DATASET RECORDS section start
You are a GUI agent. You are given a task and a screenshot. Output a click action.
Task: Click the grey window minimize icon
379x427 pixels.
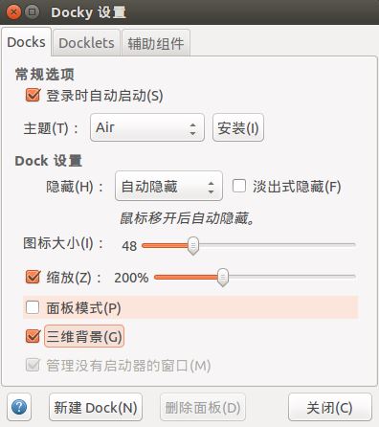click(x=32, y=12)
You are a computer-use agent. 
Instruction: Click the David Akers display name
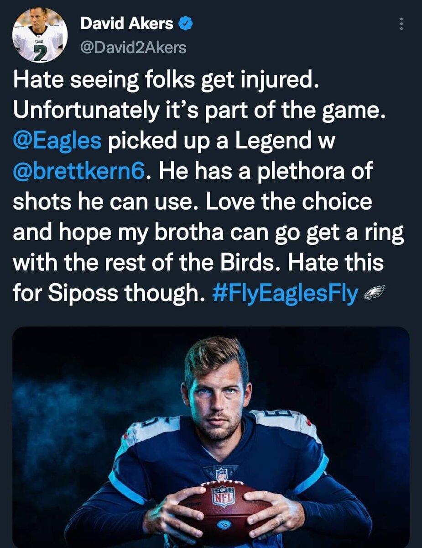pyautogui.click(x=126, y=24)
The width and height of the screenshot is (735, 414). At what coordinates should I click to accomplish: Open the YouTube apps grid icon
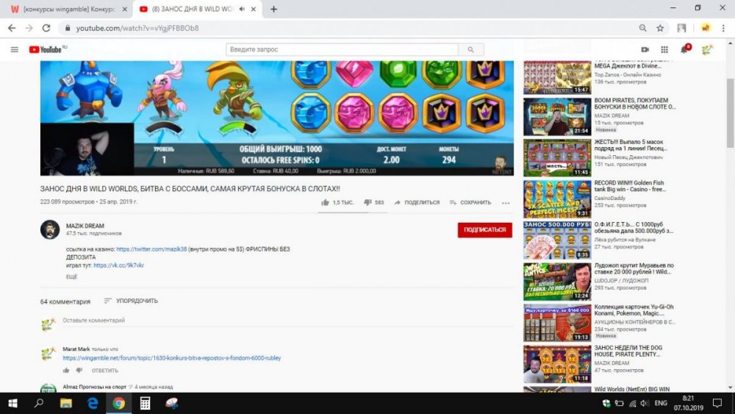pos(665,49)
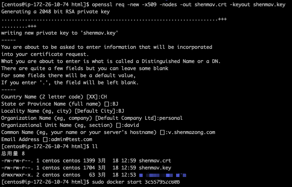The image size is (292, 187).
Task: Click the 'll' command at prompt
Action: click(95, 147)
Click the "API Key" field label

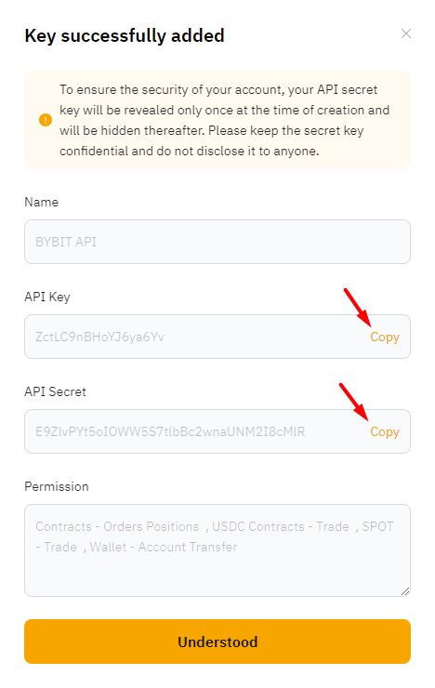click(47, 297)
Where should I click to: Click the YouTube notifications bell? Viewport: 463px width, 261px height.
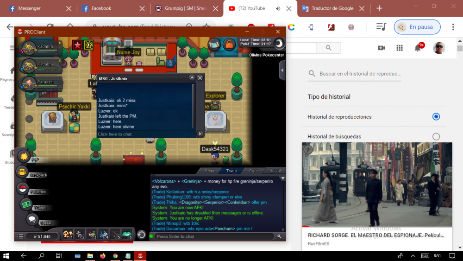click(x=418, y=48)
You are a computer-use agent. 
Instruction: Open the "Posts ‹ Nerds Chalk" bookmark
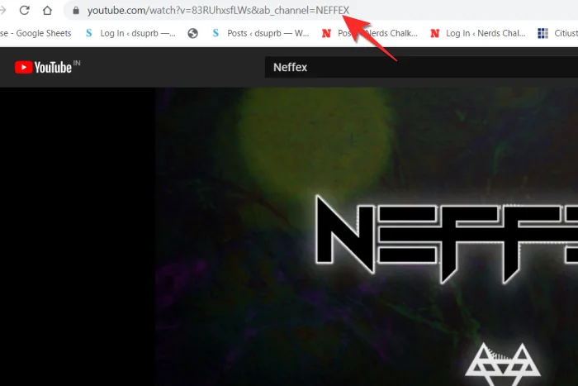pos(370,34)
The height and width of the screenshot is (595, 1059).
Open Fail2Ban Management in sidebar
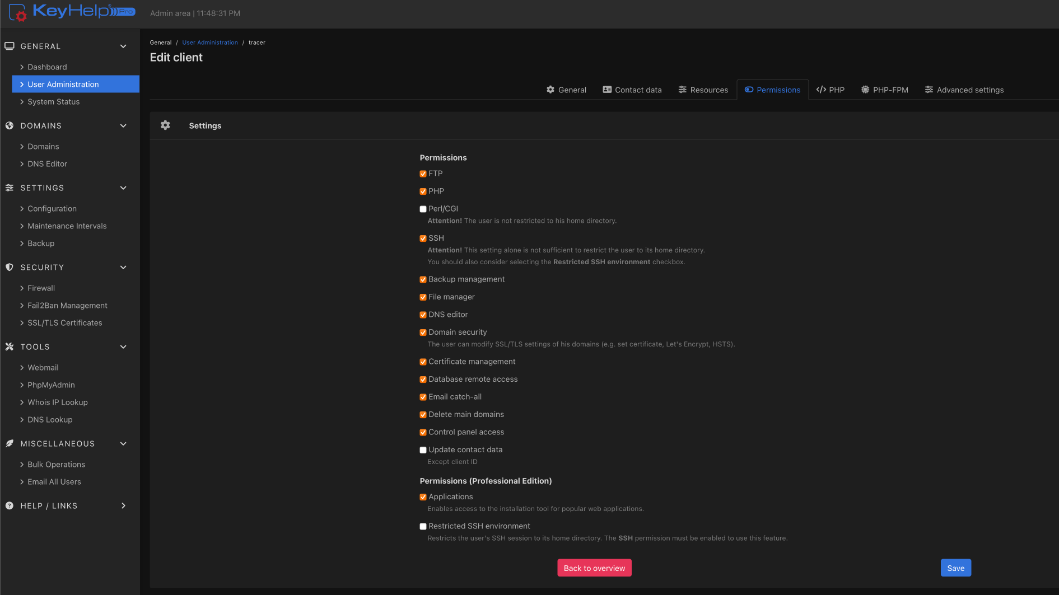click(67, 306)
DATASET RECORDS section end
• [DIRECTIONS FOR THIS TASK] Without including the pictures, copy all of the data exactly.

• [RESULT]
You are a GUI agent. You are given a task and a screenshot. Output a click action.
Task: Click the grey window minimize icon
379x427 pixels.
click(x=32, y=12)
You are a computer-use agent. 
Instruction: Click the David Akers display name
pyautogui.click(x=126, y=24)
The width and height of the screenshot is (735, 414). At what coordinates should I click to accomplish: Open the YouTube apps grid icon
pos(665,49)
The image size is (292, 187).
Task: Click the 'll' command at prompt
Action: click(95, 147)
Click the "API Key" field label

click(47, 297)
Where should I click to: Click the YouTube notifications bell? Viewport: 463px width, 261px height.
click(x=418, y=48)
You are a computer-use agent. 
Instruction: Open the "Posts ‹ Nerds Chalk" bookmark
pos(370,34)
The height and width of the screenshot is (595, 1059).
Open Fail2Ban Management in sidebar
click(67, 306)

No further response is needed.